(Your objective): Repeat the entries that follow verbatim, without any of their pictures.

(Available records):
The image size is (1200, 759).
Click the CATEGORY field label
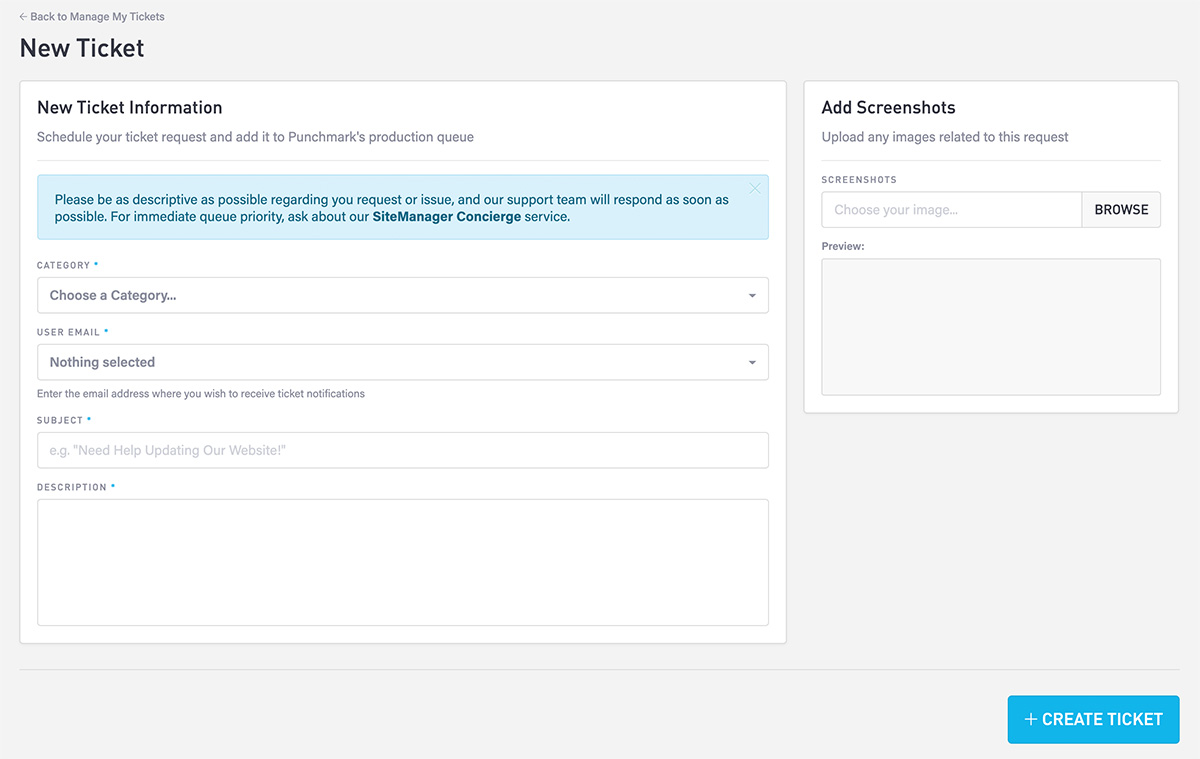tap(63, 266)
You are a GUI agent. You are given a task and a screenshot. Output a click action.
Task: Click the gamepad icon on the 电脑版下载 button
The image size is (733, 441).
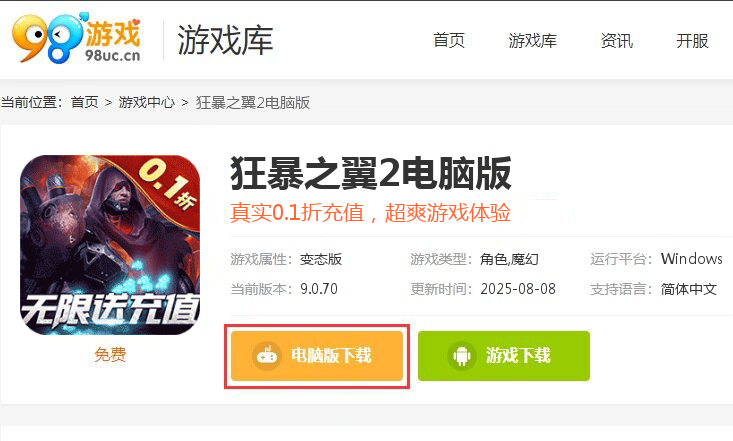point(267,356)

(Exercise response):
The image size is (1200, 759).
Click the CATEGORY field label
tap(63, 266)
You are a GUI agent. You are given a task and a screenshot. Output a click action.
Task: Click the gamepad icon on the 电脑版下载 button
The image size is (733, 441).
point(267,356)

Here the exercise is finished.